Get Money (by Junior MAFIA) - Well, here ya go. Lose this song and add "Kick In The Door"; they share lyrics, but 'Kick' is (a) a better song, and (b) all Biggie. Replace "Get Money" with "Players Anthem" which is better anyway. Besides "Get Money" was always more about Lil' Kim anyway.
Dead Wrong (feat. Eminem) - Sean. Please. This is obvious whoring - there is no reason to have the later version of this song featuring Marshall on a Biggie Greatest Hits other than to maybe catch a couple extra bucks. His tacked-on appearance, while very good, was a novelty to begin with, and was played out as it should've been when it was originally released in 1999. Why not release a good quality version of the original B-side so that the fans will actually pay for not having to listen to the shitty vinyl rips that have been floating around the internet for years & years? I'd also add (actually, open the disc with) the 1993 freestyle of Biggie completely slaying Tupac (the one that begins with Biggie yelling 'Where Brooklyn at??'). While you're at it, please also add the great "Party & Bullshit", Biggie's first single. Its absence here is inexcusable.

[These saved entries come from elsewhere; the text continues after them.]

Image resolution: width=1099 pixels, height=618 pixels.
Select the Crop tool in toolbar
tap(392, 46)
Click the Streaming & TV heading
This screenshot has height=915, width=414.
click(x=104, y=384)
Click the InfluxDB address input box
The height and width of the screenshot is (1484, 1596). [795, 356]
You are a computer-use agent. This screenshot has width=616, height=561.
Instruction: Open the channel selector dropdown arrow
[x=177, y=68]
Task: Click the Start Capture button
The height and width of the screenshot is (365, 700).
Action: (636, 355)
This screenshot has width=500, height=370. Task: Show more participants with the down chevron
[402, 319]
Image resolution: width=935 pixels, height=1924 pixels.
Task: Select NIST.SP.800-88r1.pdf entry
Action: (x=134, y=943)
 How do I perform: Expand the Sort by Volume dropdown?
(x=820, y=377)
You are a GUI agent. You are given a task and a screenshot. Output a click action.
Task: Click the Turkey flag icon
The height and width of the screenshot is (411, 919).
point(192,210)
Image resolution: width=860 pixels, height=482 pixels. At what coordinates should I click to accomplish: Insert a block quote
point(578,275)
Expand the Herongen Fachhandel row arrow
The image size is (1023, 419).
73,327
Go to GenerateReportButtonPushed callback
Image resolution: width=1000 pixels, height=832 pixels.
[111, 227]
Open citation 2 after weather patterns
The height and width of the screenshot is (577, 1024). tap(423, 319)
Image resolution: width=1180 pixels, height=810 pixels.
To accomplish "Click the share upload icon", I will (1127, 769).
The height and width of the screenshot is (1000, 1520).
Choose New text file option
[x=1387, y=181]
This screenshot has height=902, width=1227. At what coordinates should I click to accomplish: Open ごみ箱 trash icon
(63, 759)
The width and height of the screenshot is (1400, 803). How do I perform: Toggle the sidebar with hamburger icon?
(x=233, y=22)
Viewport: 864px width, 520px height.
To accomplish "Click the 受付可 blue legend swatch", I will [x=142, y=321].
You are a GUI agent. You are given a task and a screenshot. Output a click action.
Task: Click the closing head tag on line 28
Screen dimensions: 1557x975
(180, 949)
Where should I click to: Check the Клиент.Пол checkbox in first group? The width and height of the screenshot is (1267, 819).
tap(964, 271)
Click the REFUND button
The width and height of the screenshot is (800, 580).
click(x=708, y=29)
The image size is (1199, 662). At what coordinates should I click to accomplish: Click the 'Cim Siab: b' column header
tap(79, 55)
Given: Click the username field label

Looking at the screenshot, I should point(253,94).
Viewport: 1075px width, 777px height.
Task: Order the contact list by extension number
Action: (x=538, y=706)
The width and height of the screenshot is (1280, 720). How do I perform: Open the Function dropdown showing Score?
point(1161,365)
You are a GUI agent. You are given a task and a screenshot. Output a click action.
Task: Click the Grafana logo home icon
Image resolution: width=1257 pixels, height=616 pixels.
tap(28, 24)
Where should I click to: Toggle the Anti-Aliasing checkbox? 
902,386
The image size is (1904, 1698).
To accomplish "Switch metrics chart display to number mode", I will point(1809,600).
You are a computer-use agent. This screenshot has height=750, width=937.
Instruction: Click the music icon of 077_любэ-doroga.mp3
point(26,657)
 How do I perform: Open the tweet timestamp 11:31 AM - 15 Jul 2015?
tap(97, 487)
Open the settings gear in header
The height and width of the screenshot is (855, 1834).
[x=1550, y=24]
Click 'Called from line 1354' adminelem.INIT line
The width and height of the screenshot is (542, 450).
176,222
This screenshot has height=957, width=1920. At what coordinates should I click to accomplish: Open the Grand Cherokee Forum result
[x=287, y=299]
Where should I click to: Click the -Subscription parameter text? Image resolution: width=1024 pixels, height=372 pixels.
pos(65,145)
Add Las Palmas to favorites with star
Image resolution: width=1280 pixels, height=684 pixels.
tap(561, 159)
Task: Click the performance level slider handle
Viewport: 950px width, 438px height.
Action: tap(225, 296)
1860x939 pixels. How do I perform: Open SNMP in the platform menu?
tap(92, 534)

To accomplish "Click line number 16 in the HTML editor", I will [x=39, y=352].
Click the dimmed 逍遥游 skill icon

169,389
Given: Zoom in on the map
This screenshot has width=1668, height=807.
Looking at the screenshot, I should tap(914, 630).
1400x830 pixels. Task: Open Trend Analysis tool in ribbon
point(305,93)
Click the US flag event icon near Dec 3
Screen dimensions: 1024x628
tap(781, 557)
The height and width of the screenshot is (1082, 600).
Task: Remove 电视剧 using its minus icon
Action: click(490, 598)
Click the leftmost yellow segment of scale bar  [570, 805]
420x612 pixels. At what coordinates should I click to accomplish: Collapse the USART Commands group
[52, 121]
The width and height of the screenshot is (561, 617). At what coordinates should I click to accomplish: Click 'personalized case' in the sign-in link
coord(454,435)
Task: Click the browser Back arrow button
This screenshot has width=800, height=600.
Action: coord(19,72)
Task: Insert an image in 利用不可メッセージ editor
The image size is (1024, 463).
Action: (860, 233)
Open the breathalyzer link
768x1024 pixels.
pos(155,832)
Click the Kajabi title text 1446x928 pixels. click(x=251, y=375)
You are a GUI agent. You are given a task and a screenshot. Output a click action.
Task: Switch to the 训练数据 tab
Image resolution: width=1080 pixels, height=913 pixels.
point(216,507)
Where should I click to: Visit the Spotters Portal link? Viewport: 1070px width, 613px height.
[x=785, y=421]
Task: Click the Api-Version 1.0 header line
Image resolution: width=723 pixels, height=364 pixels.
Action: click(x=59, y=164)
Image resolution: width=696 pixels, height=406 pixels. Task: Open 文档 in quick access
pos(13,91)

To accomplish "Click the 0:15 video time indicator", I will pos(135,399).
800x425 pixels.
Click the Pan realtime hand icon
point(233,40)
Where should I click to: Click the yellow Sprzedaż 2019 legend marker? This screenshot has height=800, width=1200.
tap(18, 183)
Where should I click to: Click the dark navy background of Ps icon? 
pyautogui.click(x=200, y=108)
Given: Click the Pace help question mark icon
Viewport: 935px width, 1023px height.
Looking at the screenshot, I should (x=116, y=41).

Notorious BIG, Nasty Girl, Running Your Mouth, Want That Old Thing Back - This can now be called sick, and Diddy is dangerously close to necrophilia. These posthumous cut-&-paste jobs, two from previous collections and two "new" abominations, sink to a horrible low and are exactly what I'm talking about when I call Sean Combs a whore. They are shameless and, even worse, as far from essential to the legacy of The Notorious B.I.G. as one could get. They are not celebrations of Biggie. They are musical leeches sucking his soul dry. Meanwhile, classic cuts, like the ones I've mentioned already, or even better tracks from Biggie's near-flawless debut such as "Things Done Changed" or "The What" get left behind; "Everyday Struggle" and "Gimme The Loot" might actually be his best songs - the former the shining light of hope in the middle of his nihilism, the latter a masterful crime narrative in which Biggie rhymes as two separate people with two flows, at two pitches - and they are still nowhere near this "Greatest Hits".
In the end, even if Diddy thinks he's being noble, he's doing his late friend a disservice by giving potential listeners the wrong impression of what the recorded legacy of The Notorious B.I.G. should be. Christopher Wallace deserves to be remembered as a pioneer in his arena, just as Jimi Hendrix, Kurt Cobain, Bob Marley, and John Lennon are in theirs. He fills that space in the history of Hip-Hop. This compilation goes nowhere towards that goal, and Sean Combs' hand in this end result is wholly regrettable and borders on criminal.